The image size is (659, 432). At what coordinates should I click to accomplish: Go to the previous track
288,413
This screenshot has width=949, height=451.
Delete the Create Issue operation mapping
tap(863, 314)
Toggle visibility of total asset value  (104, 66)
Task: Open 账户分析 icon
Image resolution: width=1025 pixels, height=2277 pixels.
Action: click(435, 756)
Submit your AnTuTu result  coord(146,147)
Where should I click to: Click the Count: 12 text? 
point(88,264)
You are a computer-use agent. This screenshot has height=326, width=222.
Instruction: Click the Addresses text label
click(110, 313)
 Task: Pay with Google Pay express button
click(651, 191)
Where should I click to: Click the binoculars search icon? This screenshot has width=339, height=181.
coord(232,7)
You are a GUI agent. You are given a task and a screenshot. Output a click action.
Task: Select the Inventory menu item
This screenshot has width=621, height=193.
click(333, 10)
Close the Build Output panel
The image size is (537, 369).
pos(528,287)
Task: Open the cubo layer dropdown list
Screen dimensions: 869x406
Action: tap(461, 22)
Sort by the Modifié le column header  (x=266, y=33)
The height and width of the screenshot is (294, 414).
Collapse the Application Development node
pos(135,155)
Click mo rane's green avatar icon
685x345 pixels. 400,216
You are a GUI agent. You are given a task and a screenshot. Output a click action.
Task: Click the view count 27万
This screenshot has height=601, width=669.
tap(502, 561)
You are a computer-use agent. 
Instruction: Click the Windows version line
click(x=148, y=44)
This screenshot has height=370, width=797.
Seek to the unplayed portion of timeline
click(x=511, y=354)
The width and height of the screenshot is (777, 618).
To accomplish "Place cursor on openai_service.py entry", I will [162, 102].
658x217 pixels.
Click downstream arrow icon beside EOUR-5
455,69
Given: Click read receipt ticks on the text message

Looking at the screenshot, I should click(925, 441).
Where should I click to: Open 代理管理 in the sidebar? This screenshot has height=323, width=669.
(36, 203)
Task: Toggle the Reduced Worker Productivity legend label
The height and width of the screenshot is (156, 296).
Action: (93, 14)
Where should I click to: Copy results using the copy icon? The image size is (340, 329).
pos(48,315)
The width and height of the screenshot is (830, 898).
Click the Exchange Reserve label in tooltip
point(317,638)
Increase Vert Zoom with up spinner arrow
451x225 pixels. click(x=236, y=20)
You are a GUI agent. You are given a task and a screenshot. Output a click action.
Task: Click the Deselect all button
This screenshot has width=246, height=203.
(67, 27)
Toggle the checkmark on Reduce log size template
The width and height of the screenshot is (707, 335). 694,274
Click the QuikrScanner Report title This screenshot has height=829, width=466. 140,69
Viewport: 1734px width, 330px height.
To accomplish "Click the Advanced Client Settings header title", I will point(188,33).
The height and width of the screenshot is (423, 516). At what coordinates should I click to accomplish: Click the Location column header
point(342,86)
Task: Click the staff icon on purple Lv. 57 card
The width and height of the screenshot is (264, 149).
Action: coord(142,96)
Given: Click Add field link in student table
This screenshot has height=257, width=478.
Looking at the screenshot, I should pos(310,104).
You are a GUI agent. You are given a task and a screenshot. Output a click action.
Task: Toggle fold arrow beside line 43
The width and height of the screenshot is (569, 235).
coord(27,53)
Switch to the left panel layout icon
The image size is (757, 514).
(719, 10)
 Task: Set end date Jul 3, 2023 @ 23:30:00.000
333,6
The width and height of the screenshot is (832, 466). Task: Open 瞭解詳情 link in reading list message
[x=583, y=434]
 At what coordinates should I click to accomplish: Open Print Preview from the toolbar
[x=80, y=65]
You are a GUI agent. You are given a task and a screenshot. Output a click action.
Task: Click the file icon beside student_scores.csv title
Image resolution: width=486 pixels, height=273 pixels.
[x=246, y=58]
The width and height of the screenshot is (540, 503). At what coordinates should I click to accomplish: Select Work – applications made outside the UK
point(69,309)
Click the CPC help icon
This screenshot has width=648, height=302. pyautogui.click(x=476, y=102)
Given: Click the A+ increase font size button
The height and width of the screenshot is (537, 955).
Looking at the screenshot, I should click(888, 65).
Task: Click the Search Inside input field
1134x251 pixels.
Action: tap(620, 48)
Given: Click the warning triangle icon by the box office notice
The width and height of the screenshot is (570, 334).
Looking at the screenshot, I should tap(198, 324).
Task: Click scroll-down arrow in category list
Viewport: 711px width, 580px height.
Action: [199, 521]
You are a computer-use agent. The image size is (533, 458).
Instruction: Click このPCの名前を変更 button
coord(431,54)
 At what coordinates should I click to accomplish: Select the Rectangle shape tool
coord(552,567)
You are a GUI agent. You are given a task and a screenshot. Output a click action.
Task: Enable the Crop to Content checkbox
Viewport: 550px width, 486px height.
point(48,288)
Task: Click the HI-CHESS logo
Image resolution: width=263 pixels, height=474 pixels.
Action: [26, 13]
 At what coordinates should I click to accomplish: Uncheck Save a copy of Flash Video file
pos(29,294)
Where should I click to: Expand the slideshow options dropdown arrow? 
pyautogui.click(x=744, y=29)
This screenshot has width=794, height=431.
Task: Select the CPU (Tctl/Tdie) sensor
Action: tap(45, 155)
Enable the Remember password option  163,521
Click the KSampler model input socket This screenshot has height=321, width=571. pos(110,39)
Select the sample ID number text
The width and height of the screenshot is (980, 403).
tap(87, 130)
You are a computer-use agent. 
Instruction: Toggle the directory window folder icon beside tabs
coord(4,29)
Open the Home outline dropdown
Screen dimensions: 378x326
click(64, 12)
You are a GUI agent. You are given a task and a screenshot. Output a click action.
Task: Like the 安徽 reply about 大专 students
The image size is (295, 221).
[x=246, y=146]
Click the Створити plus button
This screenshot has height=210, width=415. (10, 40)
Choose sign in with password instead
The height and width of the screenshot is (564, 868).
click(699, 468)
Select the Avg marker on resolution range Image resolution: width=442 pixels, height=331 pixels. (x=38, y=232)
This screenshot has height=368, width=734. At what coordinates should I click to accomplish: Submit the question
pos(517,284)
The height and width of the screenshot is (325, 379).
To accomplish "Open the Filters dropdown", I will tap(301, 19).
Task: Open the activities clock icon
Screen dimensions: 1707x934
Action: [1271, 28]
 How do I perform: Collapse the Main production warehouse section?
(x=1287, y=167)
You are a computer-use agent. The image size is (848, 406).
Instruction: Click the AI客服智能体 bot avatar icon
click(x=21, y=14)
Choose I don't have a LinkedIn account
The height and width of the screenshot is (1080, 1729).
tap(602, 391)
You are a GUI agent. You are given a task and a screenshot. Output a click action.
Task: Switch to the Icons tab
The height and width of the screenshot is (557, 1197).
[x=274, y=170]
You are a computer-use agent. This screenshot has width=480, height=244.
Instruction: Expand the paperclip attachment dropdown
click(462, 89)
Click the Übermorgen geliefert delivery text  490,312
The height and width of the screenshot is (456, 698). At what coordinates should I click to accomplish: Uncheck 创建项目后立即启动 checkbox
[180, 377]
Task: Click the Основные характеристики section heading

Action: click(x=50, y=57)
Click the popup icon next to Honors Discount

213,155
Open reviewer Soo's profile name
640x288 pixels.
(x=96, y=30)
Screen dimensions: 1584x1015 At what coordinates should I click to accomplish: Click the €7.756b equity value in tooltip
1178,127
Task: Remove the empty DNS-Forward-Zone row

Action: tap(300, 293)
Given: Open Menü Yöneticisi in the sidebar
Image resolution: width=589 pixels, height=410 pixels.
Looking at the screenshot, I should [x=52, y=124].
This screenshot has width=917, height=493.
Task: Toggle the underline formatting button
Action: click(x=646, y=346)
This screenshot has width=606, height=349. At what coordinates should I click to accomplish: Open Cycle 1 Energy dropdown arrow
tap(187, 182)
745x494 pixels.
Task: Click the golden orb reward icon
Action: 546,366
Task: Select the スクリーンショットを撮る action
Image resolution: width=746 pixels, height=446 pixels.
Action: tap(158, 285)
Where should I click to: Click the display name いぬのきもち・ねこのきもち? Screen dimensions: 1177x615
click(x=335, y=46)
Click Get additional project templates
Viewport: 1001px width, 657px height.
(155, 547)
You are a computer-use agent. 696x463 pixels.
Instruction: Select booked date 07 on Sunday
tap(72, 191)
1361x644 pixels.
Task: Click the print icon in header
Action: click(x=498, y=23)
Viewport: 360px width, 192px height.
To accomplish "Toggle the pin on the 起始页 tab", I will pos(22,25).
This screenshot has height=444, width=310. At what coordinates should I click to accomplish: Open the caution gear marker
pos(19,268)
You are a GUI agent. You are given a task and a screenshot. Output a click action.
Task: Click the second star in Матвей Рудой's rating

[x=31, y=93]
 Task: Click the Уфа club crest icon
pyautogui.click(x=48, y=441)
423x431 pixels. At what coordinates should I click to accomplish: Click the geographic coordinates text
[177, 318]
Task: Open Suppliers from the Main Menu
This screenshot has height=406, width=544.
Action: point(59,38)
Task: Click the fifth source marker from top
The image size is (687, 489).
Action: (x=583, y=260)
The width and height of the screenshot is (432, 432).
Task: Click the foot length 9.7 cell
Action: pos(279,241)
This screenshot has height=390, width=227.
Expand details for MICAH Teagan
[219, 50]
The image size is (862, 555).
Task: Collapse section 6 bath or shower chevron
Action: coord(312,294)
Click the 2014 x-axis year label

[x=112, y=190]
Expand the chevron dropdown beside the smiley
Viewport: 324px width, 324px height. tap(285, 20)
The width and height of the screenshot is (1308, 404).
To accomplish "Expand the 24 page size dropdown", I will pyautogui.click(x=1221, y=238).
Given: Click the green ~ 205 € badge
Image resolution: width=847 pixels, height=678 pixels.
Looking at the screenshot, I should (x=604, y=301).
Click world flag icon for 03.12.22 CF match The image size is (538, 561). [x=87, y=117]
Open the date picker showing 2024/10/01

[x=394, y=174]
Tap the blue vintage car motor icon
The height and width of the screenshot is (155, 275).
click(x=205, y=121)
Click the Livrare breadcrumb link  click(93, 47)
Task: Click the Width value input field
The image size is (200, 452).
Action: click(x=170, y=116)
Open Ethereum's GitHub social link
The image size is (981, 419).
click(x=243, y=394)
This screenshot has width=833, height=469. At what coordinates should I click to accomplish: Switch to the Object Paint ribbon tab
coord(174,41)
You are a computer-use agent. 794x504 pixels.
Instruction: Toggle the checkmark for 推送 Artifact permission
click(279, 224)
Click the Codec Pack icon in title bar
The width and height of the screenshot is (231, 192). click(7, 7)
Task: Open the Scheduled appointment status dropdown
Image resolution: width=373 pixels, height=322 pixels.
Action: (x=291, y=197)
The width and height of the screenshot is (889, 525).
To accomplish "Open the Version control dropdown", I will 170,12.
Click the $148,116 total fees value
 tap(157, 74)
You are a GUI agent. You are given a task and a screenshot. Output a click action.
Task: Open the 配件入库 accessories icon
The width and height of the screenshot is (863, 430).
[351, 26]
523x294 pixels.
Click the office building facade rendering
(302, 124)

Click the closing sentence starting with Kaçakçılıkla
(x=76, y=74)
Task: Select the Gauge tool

━━━━━━━━

» Exercise details: The response must hold only the lines above from the line with "Task: Switch to the Icons tab" through the line with "Click the Übermorgen", each copied exactly, both ends kept.

» Result:
Task: Switch to the Icons tab
The height and width of the screenshot is (557, 1197).
[x=274, y=170]
You are a computer-use agent. This screenshot has width=480, height=244.
Instruction: Expand the paperclip attachment dropdown
click(462, 89)
Click the Übermorgen geliefert delivery text  490,312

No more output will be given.